**AIM OF THE EXERCISE**
Reproduce every line of the listing below verbatim, omitting the pictures.

**LISTED RECORDS**
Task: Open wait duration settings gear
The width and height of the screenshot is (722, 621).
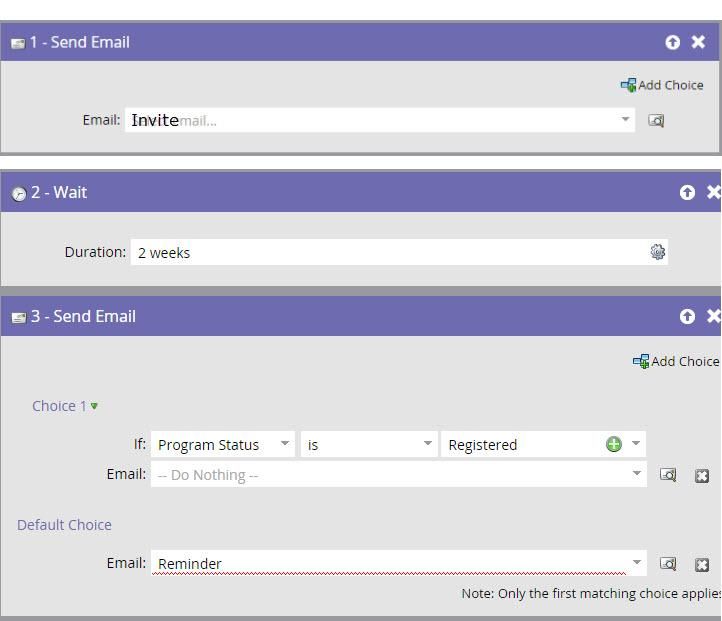Action: coord(657,252)
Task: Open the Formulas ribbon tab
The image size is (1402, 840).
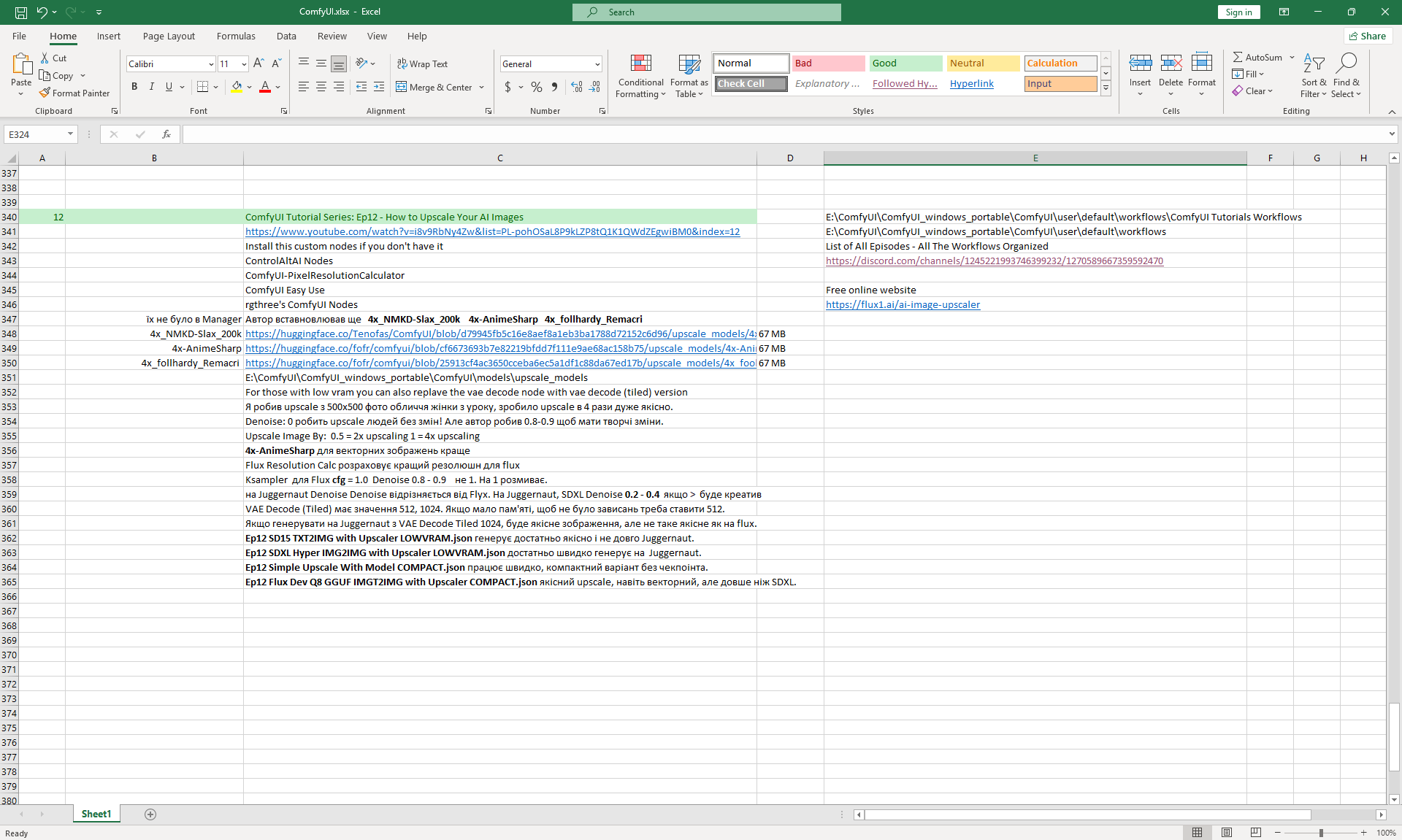Action: point(236,36)
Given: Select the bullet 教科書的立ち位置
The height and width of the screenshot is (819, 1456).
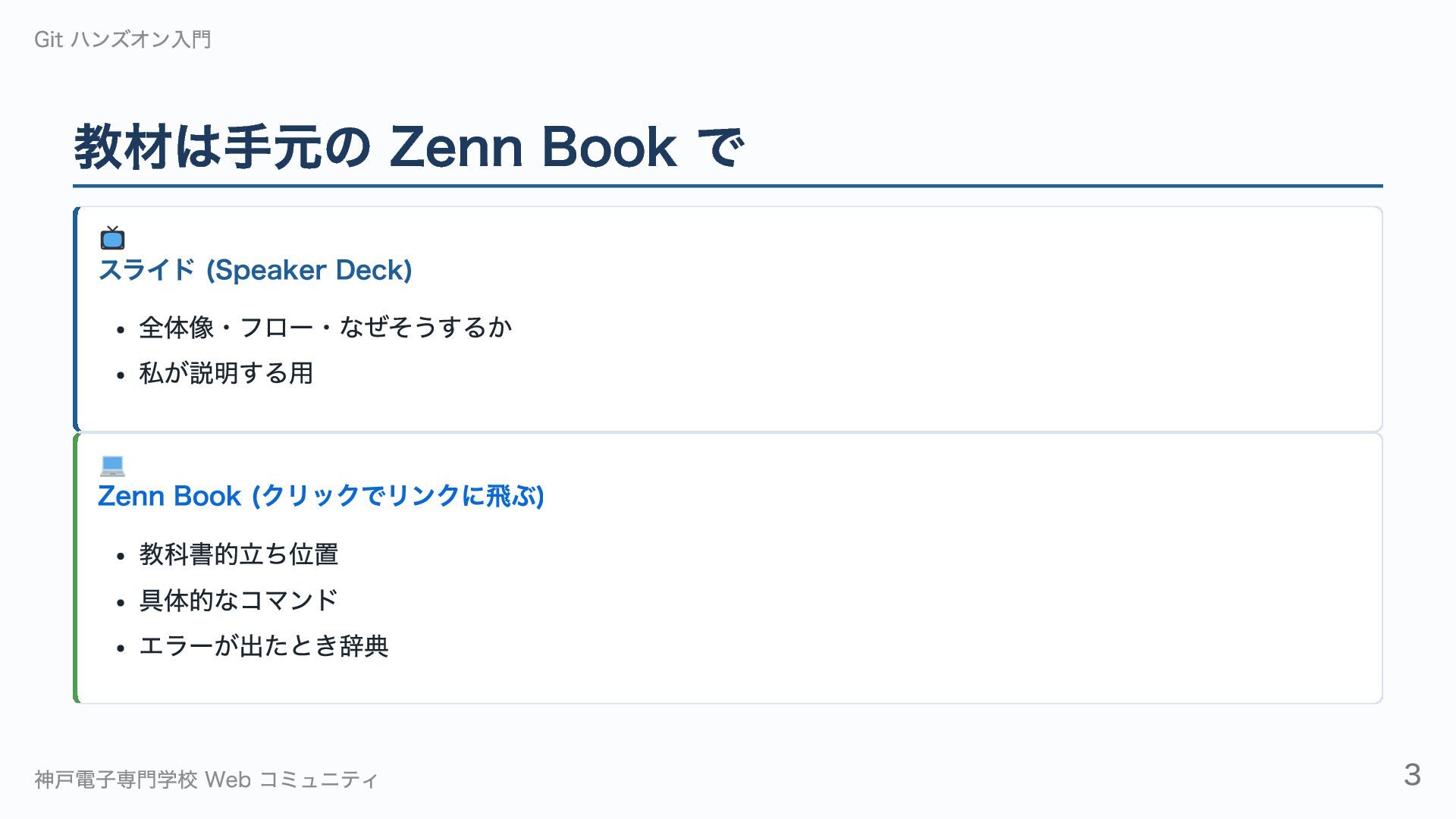Looking at the screenshot, I should [x=239, y=554].
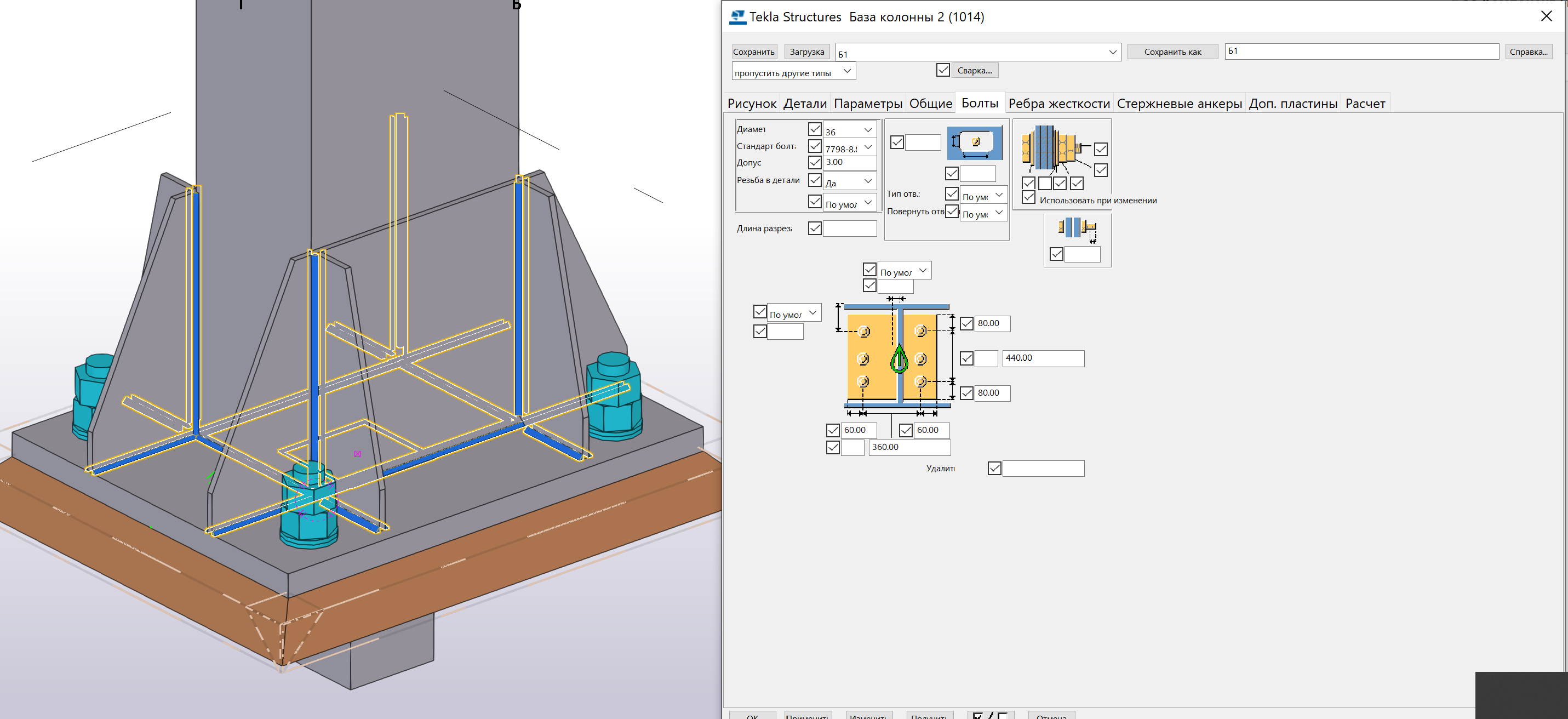
Task: Click green bolt origin marker in diagram
Action: pos(899,358)
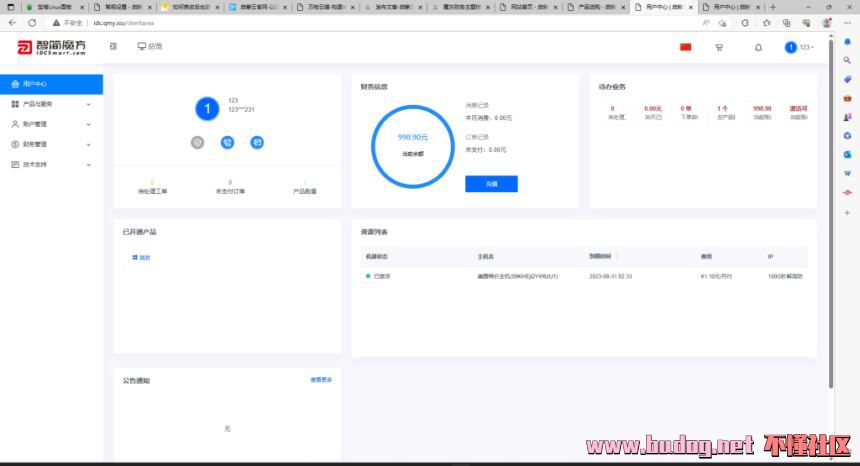Open the 查看更多 link in announcements

321,380
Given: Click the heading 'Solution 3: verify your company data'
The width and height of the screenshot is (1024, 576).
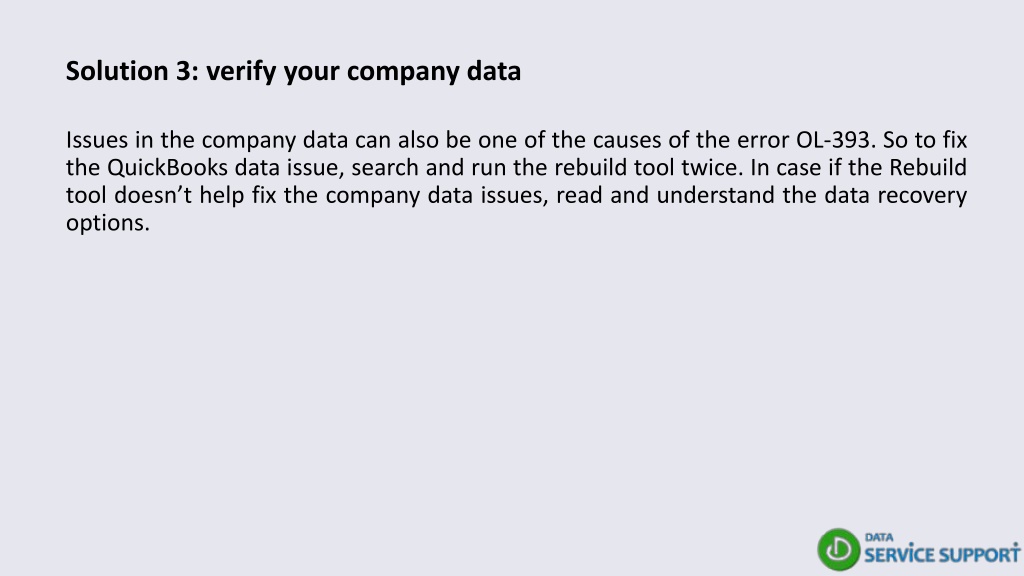Looking at the screenshot, I should click(x=293, y=71).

**EXERCISE RESPONSE**
Task: Open wait duration settings gear
The width and height of the screenshot is (722, 621).
Action: coord(657,252)
Task: Open the Formulas ribbon tab
The image size is (1402, 840).
Action: point(236,36)
Given: Select the bullet 教科書的立ち位置
The height and width of the screenshot is (819, 1456).
Looking at the screenshot, I should [x=239, y=554].
Task: Click green bolt origin marker in diagram
Action: pos(899,358)
Open the 查看更多 link in announcements

321,380
Given: Click the heading 'Solution 3: verify your company data'
The width and height of the screenshot is (1024, 576).
Looking at the screenshot, I should click(x=293, y=71).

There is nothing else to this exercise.